Paciente com DRC, hipervolemia, acidose metabólica grave e hipercalemia necessita de diálise de urgência.

Resumo-Chave

O paciente apresenta sinais de doença renal crônica descompensada (creatinina 5.0, ureia 160) com complicações graves como hipervolemia (edema generalizado, estertores crepitantes, dispneia) e acidose metabólica grave (pH 7.22, HCO3 11), além de hipercalemia (K 5.9). Essas são indicações clássicas de diálise de urgência.

Contexto Educacional

A doença renal crônica (DRC) é uma condição progressiva e irreversível de perda da função renal, frequentemente associada a comorbidades como diabetes mellitus e hipertensão arterial sistêmica, que são as principais causas de nefropatia diabética. O diagnóstico é feito pela redução da taxa de filtração glomerular e/ou presença de marcadores de lesão renal por mais de três meses. O acompanhamento precoce é fundamental para retardar a progressão da doença. A fisiopatologia da DRC envolve a perda gradual de néfrons funcionantes, levando ao acúmulo de toxinas urêmicas, distúrbios hidroeletrolíticos e ácido-básicos. As manifestações clínicas incluem edema, dispneia, fadiga, náuseas, anorexia e alterações neurológicas. A suspeita deve ser alta em pacientes com diabetes e hipertensão de longa data, especialmente se apresentarem elevação de creatinina e ureia. O tratamento da DRC visa controlar a progressão da doença e manejar as complicações. Em estágios avançados, a terapia renal substitutiva (diálise ou transplante) torna-se necessária. Indicações de diálise de urgência incluem hipervolemia refratária (como edema agudo de pulmão), acidose metabólica grave refratária, hipercalemia grave refratária, uremia sintomática (encefalopatia, pericardite) e certas intoxicações. O caso clínico apresentado demonstra um paciente com DRC descompensada, com hipervolemia e acidose metabólica graves, necessitando de diálise imediata.

Perguntas Frequentes

Quais são as principais indicações de diálise de urgência em pacientes com doença renal crônica?

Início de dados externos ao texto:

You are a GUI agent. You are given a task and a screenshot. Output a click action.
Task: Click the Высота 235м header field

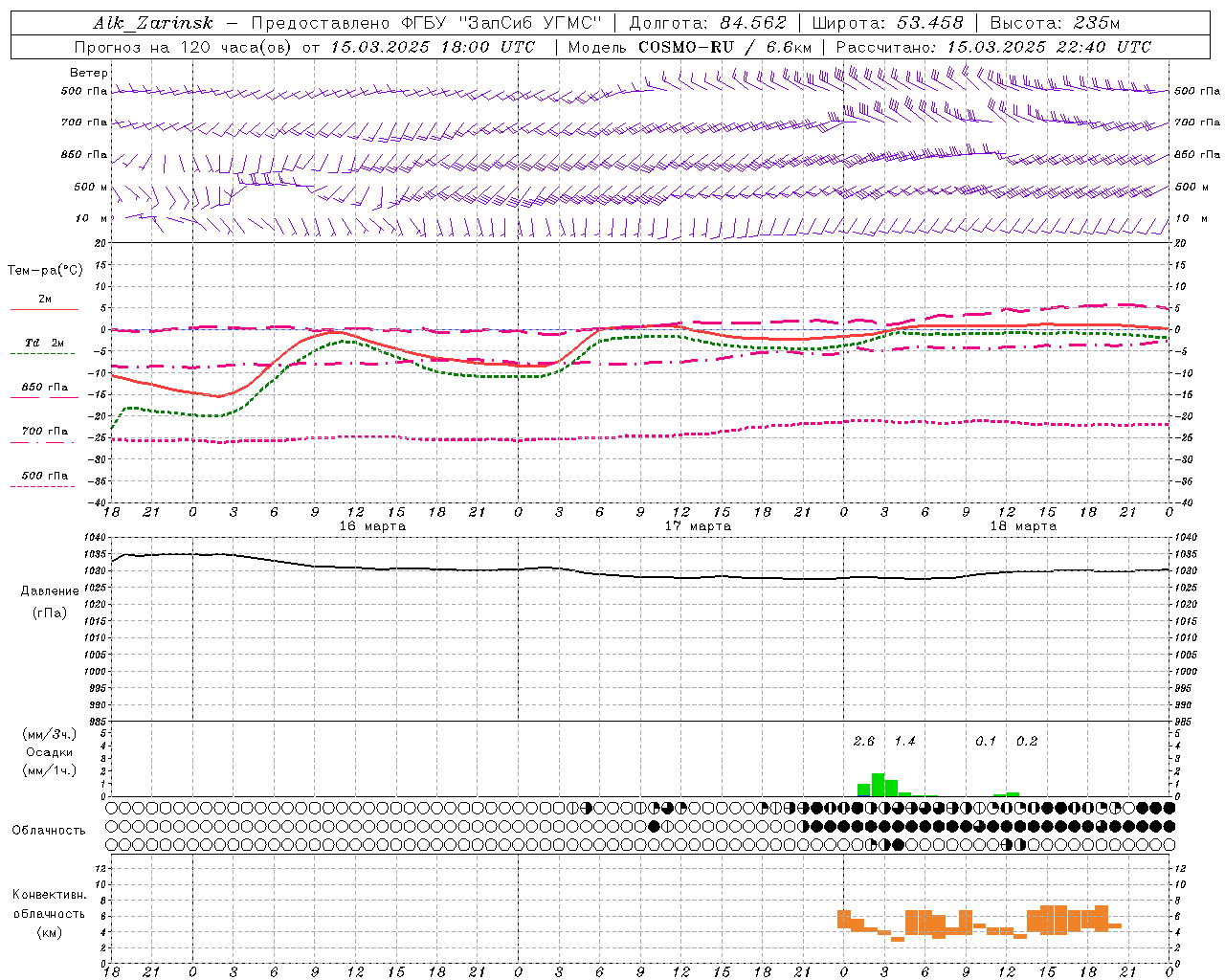1055,23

As indicações clássicas de diálise de urgência são as vogais: A (acidose metabólica grave refratária), E (eletrólitos, como hipercalemia grave refratária), I (intoxicações exógenas dialisáveis), O (overload, hipervolemia refratária) e U (uremia sintomática, como encefalopatia ou pericardite urêmica).

Como a nefropatia diabética leva à doença renal crônica?

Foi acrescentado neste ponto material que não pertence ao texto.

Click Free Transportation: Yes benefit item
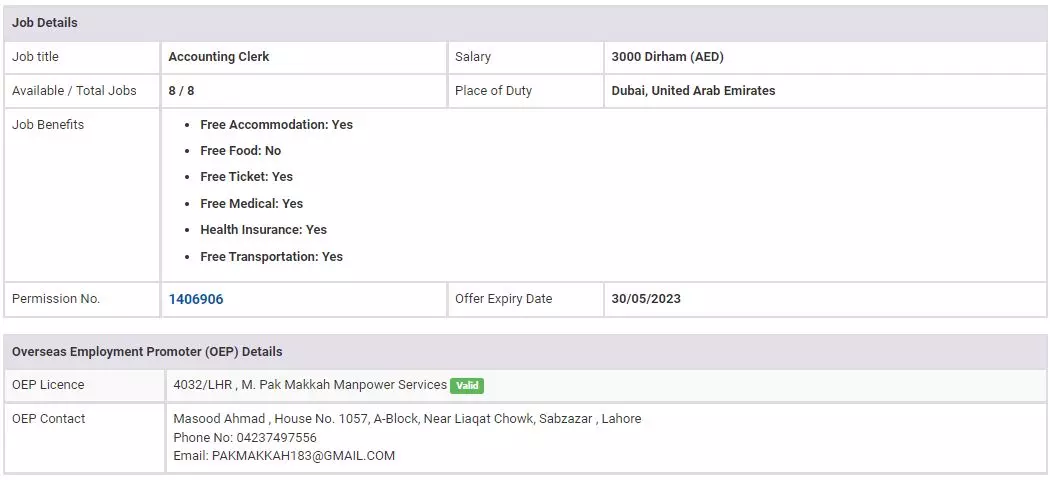 271,257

A nefropatia diabética é uma complicação microvascular do diabetes, caracterizada por lesão glomerular progressiva devido à hiperglicemia crônica, levando a proteinúria, diminuição da taxa de filtração glomerular e, eventualmente, doença renal crônica terminal.

Por que a hipervolemia e a acidose metabólica são perigosas na doença renal crônica avançada?

A hipervolemia pode levar a edema agudo de pulmão e insuficiência cardíaca. A acidose metabólica grave pode causar arritmias cardíacas, disfunção miocárdica, catabolismo proteico e osteodistrofia renal, sendo ambas condições com risco de vida.